Directions: Each line of the records that includes "screenshot" should be found and copied.

Data for this exercise:

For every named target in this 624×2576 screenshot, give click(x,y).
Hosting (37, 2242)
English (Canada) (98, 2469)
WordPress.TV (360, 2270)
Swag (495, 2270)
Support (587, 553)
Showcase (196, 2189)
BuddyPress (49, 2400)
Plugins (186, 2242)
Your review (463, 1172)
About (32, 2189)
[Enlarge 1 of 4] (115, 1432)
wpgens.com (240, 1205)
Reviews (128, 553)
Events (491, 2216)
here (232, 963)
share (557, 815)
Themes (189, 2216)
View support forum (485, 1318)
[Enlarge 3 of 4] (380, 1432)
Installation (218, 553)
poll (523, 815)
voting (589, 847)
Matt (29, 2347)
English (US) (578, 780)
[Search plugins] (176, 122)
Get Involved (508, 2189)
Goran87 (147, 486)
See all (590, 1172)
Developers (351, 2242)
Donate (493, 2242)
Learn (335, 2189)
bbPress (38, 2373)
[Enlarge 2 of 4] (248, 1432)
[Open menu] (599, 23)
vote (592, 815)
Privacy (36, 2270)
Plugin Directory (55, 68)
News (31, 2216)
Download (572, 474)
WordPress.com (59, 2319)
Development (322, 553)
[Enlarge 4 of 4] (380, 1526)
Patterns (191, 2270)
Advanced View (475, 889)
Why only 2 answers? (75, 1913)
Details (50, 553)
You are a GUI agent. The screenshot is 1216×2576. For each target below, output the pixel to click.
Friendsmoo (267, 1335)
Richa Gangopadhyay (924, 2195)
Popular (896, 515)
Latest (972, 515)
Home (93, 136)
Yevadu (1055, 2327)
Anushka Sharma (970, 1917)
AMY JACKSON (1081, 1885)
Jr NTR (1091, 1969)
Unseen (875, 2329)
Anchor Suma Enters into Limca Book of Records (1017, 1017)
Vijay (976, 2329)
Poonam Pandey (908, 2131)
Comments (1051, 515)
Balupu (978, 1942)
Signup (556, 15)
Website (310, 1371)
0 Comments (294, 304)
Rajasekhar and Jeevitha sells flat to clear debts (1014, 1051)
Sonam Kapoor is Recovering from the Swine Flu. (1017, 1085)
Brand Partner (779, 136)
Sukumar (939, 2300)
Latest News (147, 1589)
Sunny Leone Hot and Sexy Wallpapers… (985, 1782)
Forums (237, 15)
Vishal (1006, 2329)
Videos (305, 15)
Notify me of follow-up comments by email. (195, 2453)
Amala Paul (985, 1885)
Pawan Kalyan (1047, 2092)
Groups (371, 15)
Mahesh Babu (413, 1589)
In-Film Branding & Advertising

Answer to this problem:
For every named target in this 624×2576 screenshot, give click(x,y).
You are a GUI agent. The screenshot is 1216×2576. For each target below, output the pixel to click.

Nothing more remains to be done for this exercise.